Abstract

Introduction: We developed the OLDI index: a non-empirically-derived and normally-distributed statistic which summarizes measures of liver synthetic function and hepatocyte death using the concept of geometric averages. The geometric average is superior to the arithmetic or harmonic average for representing central tendencies as it is unit-agnostic i.e. preserves the underlying statistical distribution during scale conversion (e.g. U/L to mmol/L). Method: Most prognostic scores that have been proposed are empirically-calibrated using regression techniques (i.e. have coefficient terms), and are therefore sensitive to the sample size and representativeness of the derivation set, and often fail to be reproduced in external validation sets. We showed that the geometric average of commonly-reported liver dysfunction biomarkers (“OLDI”) can be mathematically-rearranged as: (Albumin (g/L))/((Prothrombin time (s)×Bilirubin (μmol/L)×(AST [U/L]×ALT [U/L])1/2)1/3). The OLDI index was validated in the Singapore General Hospital cohort of 844 HCC patients who underwent hepatectomy between 2001 and 2016. Result: OLDI was found to be normally-distributed in the overall cohort (mean[SD]=2.104 [0.671], median[range]=2.105[0.205-4.485]), and in clinically-partitioned subsets of our cohort.
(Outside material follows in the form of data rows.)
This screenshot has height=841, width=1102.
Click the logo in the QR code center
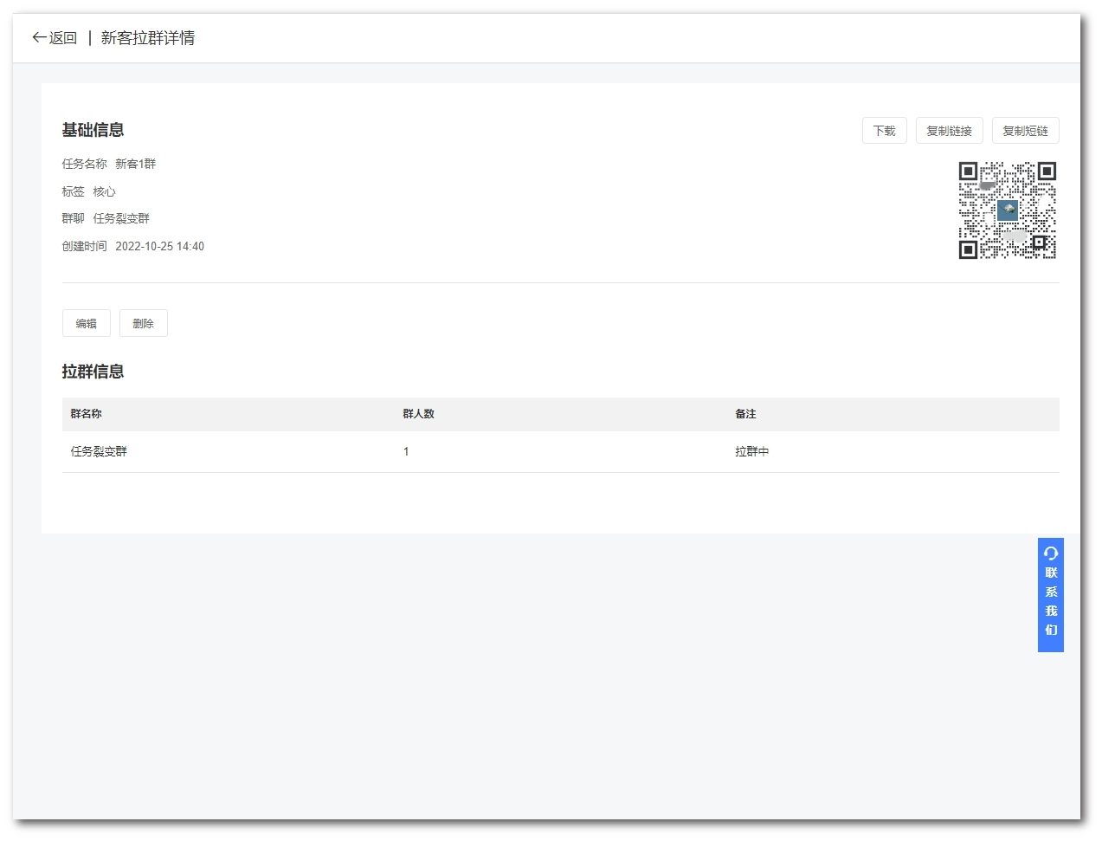[x=1008, y=210]
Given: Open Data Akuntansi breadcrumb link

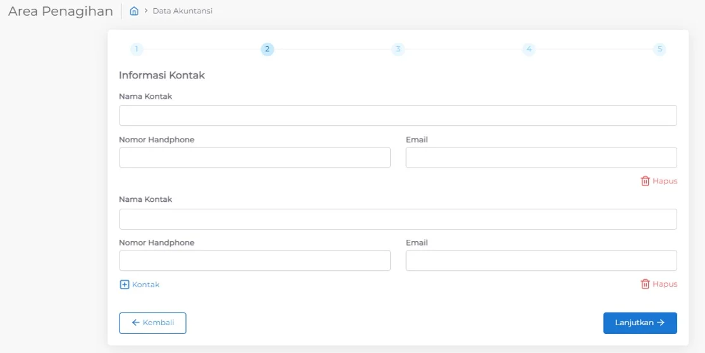Looking at the screenshot, I should click(182, 11).
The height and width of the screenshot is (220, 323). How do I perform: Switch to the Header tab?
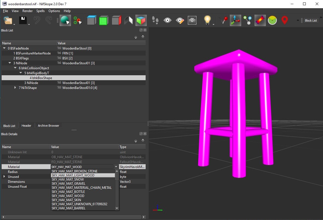27,126
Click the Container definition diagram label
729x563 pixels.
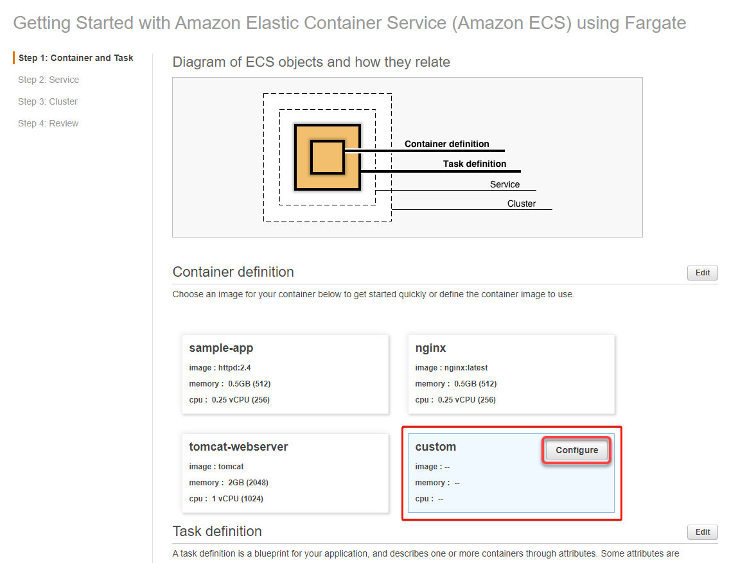coord(447,144)
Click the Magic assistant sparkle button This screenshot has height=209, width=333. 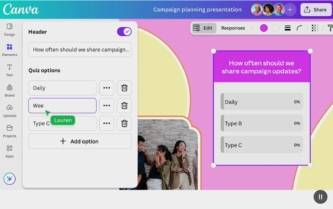pyautogui.click(x=10, y=179)
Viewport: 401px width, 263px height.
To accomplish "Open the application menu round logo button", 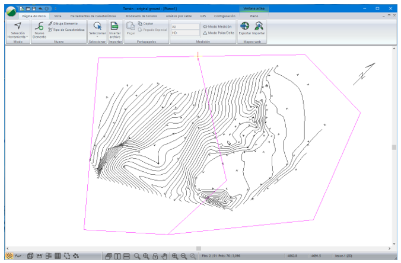I will coord(10,10).
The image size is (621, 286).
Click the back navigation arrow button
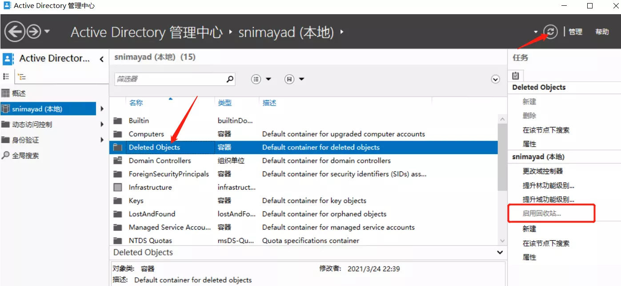(x=15, y=32)
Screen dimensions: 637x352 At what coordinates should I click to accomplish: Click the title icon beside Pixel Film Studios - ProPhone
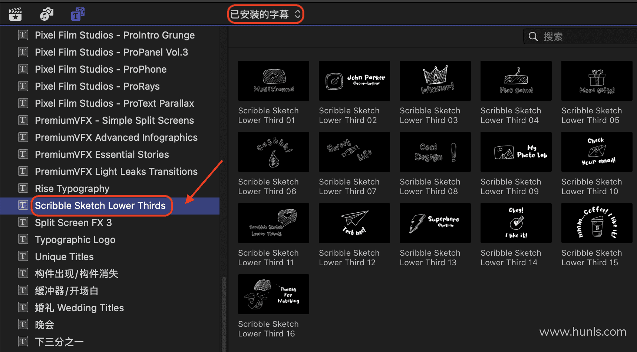[x=23, y=69]
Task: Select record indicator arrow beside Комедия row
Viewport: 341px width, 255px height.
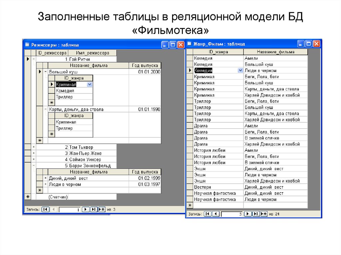Action: 190,70
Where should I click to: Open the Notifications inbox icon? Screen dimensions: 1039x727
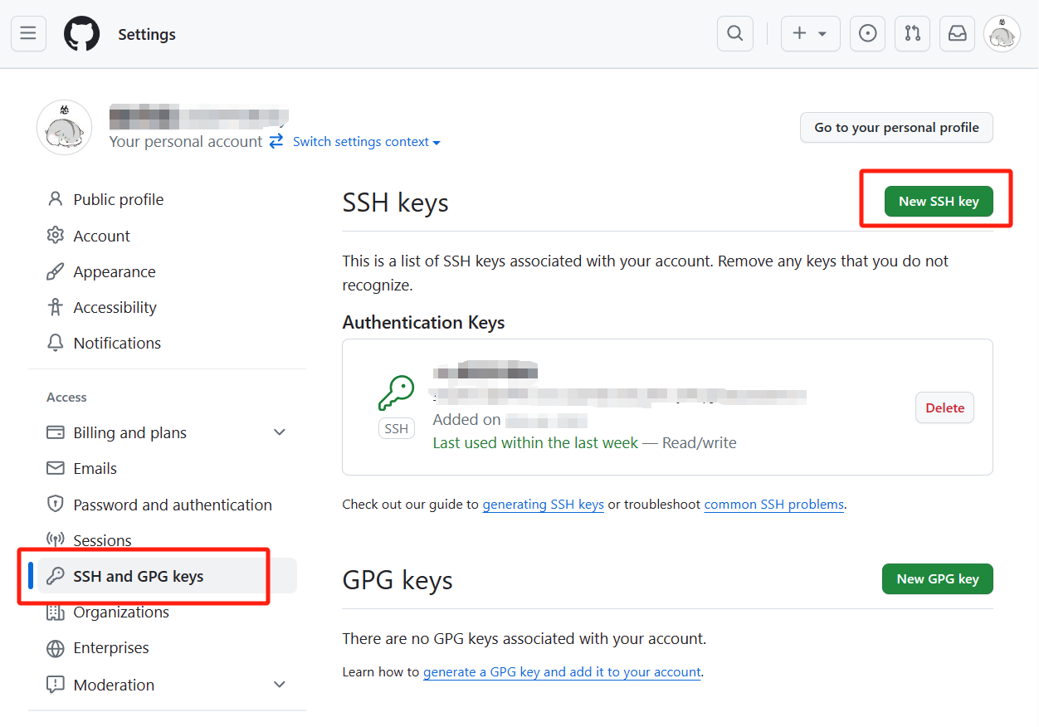957,34

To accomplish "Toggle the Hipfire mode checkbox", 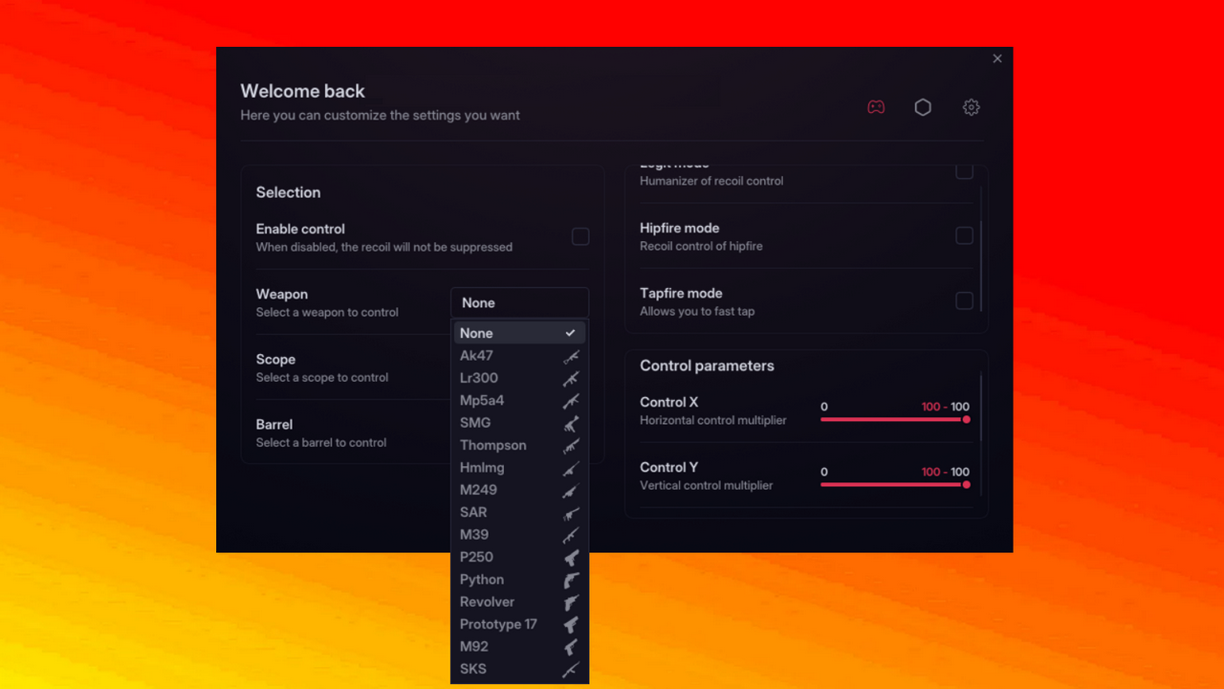I will [x=964, y=235].
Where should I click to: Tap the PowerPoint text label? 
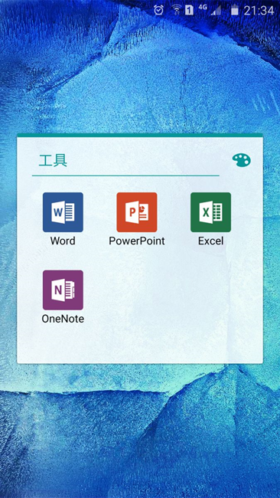(x=137, y=241)
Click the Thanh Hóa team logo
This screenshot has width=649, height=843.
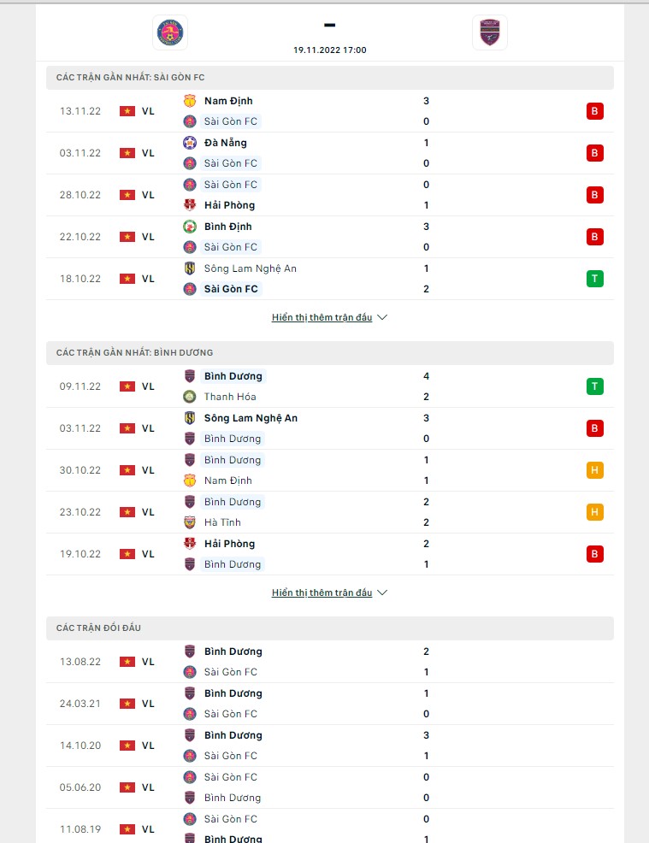[x=190, y=397]
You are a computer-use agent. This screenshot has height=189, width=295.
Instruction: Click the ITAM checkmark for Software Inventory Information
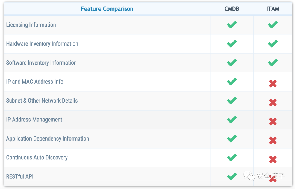(x=273, y=63)
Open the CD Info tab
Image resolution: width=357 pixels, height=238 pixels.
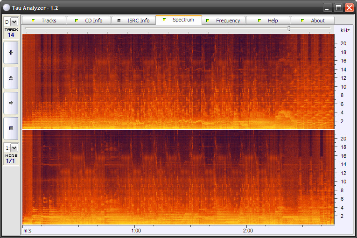coord(89,21)
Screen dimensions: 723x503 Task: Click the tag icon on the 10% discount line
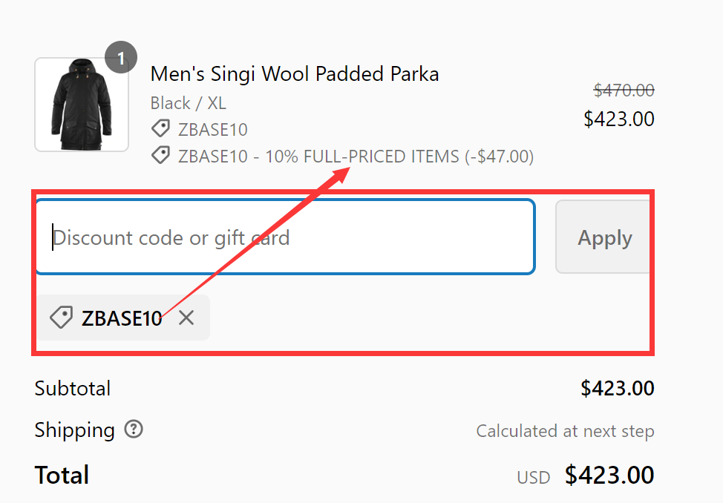click(x=160, y=157)
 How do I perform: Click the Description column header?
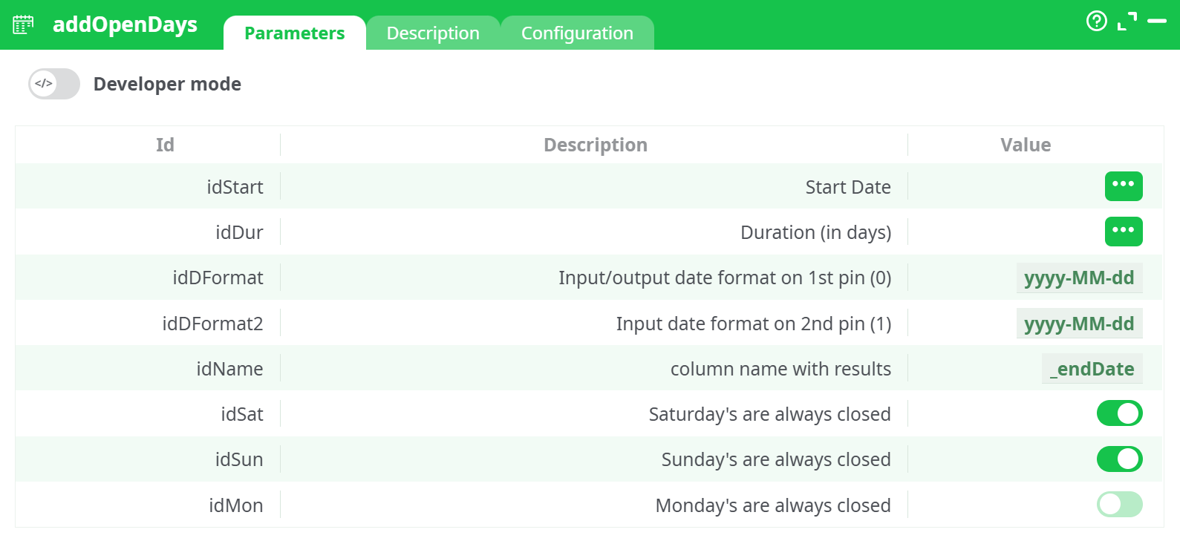(595, 145)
In univariable analyses, OLDI predicted Clavien-Dindo grade≥2 complications (OR=0.686, 95% CI: 0.543-0.866, P=0.0016), post-hepatectomy liver failure using the ISGLS Grade B/C criteria (OR=0.631, 95% CI: 0.444-0.897, P=0.0103) or 50-50 criteria (OR=0.520, 95% CI: 0.290-0.933, P=0.0283), length of hospital stay (beta=-1.29 days; 95% CI: -2.04 to -0.54, P=0.0008 for every additional 1-point increase in OLDI), recurrence-free survival (HR=0.700, 95% CI: 0.605-0.811, P<0.0001), and overall survival (HR=0.655, 95% CI: 0.551-0.780, P<0.0001). The OLDI score remained an independent predictor of all outcomes in multivariable models adjusted for clinically-relevant confounders. Crucially, OLDI was found to outperform popular risk-stratification systems including Child-Pugh points, MELD score, TNM staging, and albumin-bilirubin score for all outcomes examined. Conclusion: OLDI outperformed many widely-used risk-stratification systems for predicting a multitude of short-term and long-term outcomes after hepatectomy for HCC, and is also easily-interpretable because of its normal distribution.